■ EXERCISE REQUIREMENTS ■
Please output the following records exactly. Leave every image out.

━━━ RECORDS

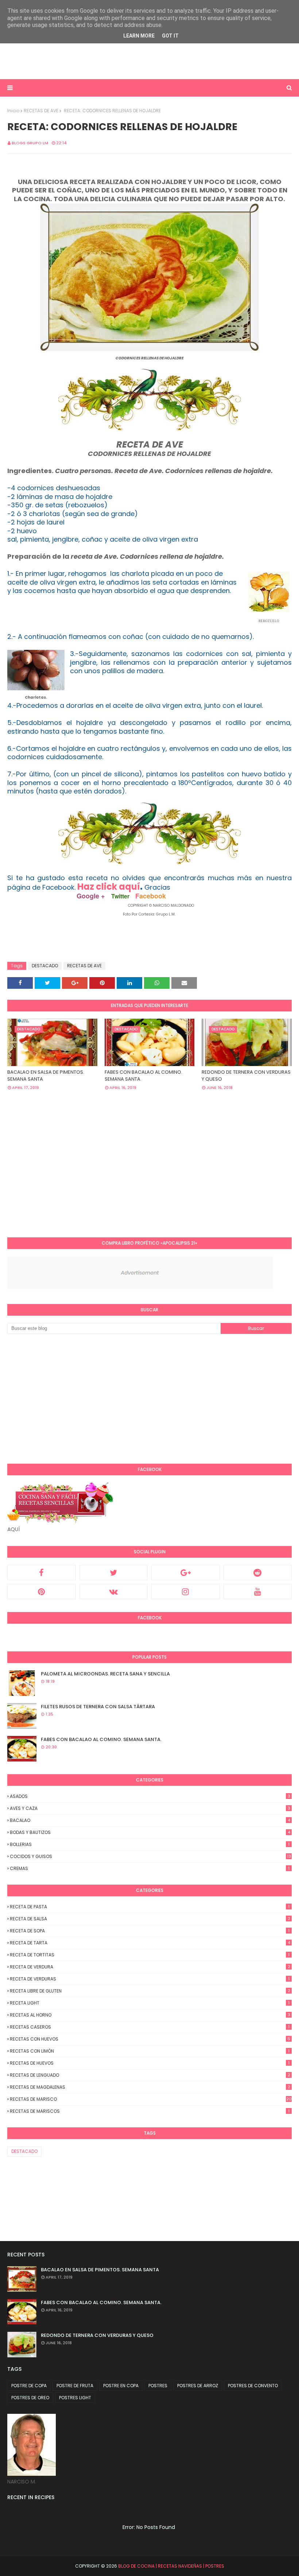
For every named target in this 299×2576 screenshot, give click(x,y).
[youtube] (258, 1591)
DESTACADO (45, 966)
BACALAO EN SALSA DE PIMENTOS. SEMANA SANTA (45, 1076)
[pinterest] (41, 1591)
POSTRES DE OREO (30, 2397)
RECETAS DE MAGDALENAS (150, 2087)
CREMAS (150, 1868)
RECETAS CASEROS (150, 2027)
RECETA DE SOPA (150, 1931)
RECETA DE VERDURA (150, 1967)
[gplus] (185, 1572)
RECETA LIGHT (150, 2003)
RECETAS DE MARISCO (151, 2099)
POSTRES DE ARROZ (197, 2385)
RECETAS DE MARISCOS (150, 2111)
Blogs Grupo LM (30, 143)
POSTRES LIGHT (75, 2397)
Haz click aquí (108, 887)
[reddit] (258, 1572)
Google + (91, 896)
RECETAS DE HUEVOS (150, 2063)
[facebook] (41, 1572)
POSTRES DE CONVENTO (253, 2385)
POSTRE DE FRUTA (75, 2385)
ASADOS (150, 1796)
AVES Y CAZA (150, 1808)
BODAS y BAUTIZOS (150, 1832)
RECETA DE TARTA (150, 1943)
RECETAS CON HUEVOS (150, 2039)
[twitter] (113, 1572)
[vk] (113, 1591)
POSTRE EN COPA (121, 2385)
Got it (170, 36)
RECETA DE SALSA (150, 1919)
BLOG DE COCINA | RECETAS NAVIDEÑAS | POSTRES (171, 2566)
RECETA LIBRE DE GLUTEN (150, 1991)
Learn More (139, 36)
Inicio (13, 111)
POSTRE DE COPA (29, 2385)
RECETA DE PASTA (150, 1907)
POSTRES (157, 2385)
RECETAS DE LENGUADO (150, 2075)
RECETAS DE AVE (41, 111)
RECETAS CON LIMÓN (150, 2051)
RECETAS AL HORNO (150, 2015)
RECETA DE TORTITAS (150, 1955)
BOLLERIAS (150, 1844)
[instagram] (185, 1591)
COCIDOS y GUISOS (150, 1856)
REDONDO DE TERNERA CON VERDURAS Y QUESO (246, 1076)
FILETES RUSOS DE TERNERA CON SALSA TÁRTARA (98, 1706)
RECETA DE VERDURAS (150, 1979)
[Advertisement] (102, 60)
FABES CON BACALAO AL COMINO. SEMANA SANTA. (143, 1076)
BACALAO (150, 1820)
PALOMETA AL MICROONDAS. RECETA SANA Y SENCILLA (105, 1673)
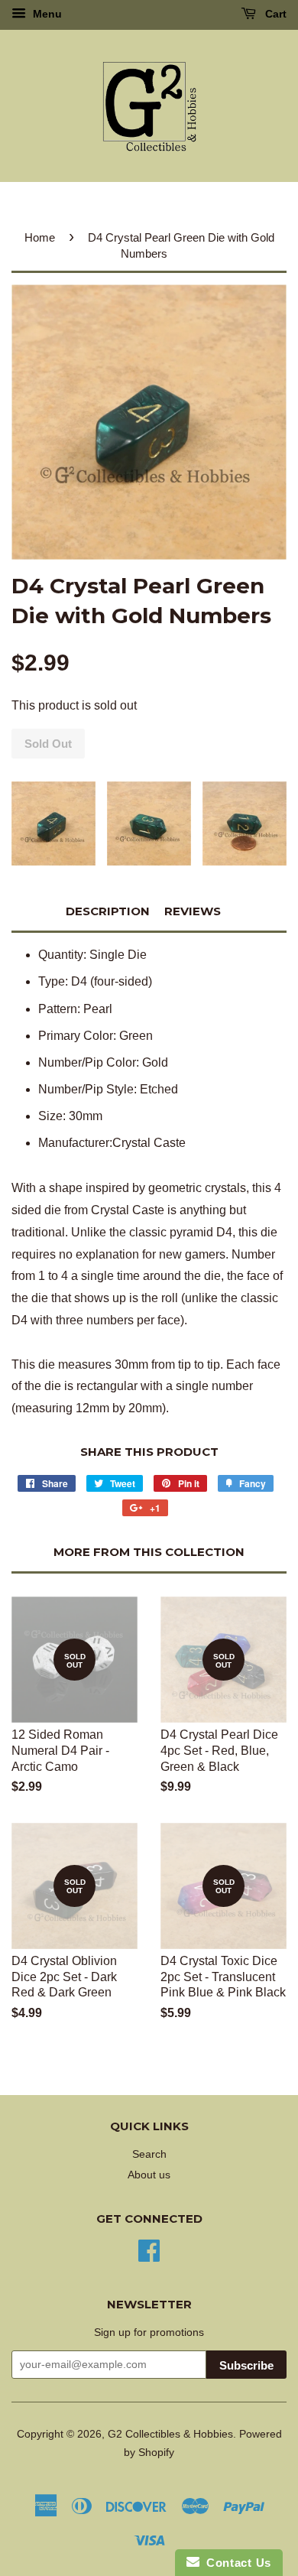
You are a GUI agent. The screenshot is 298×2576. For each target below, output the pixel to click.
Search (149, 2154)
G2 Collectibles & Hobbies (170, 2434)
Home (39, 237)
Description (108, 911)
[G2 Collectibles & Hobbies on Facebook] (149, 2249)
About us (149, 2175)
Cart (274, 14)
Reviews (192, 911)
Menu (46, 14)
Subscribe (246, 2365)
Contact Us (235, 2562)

━━━━━━

■ RESULT FOR THIS TASK ■
For every named target in this 299×2576 screenshot, give click(x,y).
[youtube] (258, 1591)
DESTACADO (45, 966)
BACALAO EN SALSA DE PIMENTOS. SEMANA SANTA (45, 1076)
[pinterest] (41, 1591)
POSTRES DE OREO (30, 2397)
RECETAS DE MAGDALENAS (150, 2087)
CREMAS (150, 1868)
RECETAS CASEROS (150, 2027)
RECETA DE SOPA (150, 1931)
RECETA DE VERDURA (150, 1967)
[gplus] (185, 1572)
RECETA LIGHT (150, 2003)
RECETAS DE MARISCO (151, 2099)
POSTRES DE ARROZ (197, 2385)
RECETAS DE MARISCOS (150, 2111)
Blogs Grupo LM (30, 143)
POSTRES LIGHT (75, 2397)
Haz click aquí (108, 887)
[reddit] (258, 1572)
Google + (91, 896)
RECETAS DE HUEVOS (150, 2063)
[facebook] (41, 1572)
POSTRES DE CONVENTO (253, 2385)
POSTRE DE FRUTA (75, 2385)
ASADOS (150, 1796)
AVES Y CAZA (150, 1808)
BODAS y BAUTIZOS (150, 1832)
RECETA DE TARTA (150, 1943)
RECETAS CON HUEVOS (150, 2039)
[twitter] (113, 1572)
[vk] (113, 1591)
POSTRE EN COPA (121, 2385)
Got it (170, 36)
RECETA DE SALSA (150, 1919)
BLOG DE COCINA | RECETAS NAVIDEÑAS | POSTRES (171, 2566)
RECETA LIBRE DE GLUTEN (150, 1991)
Learn More (139, 36)
Inicio (13, 111)
POSTRE DE COPA (29, 2385)
RECETA DE PASTA (150, 1907)
POSTRES (157, 2385)
RECETAS DE LENGUADO (150, 2075)
RECETAS DE AVE (41, 111)
RECETAS CON LIMÓN (150, 2051)
RECETAS AL HORNO (150, 2015)
RECETA DE TORTITAS (150, 1955)
BOLLERIAS (150, 1844)
[instagram] (185, 1591)
COCIDOS y GUISOS (150, 1856)
REDONDO DE TERNERA CON VERDURAS Y QUESO (246, 1076)
FILETES RUSOS DE TERNERA CON SALSA TÁRTARA (98, 1706)
RECETA DE VERDURAS (150, 1979)
[Advertisement] (102, 60)
FABES CON BACALAO AL COMINO. SEMANA SANTA. (143, 1076)
BACALAO (150, 1820)
PALOMETA AL MICROONDAS. RECETA SANA Y SENCILLA (105, 1673)
You are a GUI agent. The screenshot is 298×2576. For each target below, output the pixel to click.
Search (149, 2154)
G2 Collectibles & Hobbies (170, 2434)
Home (39, 237)
Description (108, 911)
[G2 Collectibles & Hobbies on Facebook] (149, 2249)
About us (149, 2175)
Cart (274, 14)
Reviews (192, 911)
Menu (46, 14)
Subscribe (246, 2365)
Contact Us (235, 2562)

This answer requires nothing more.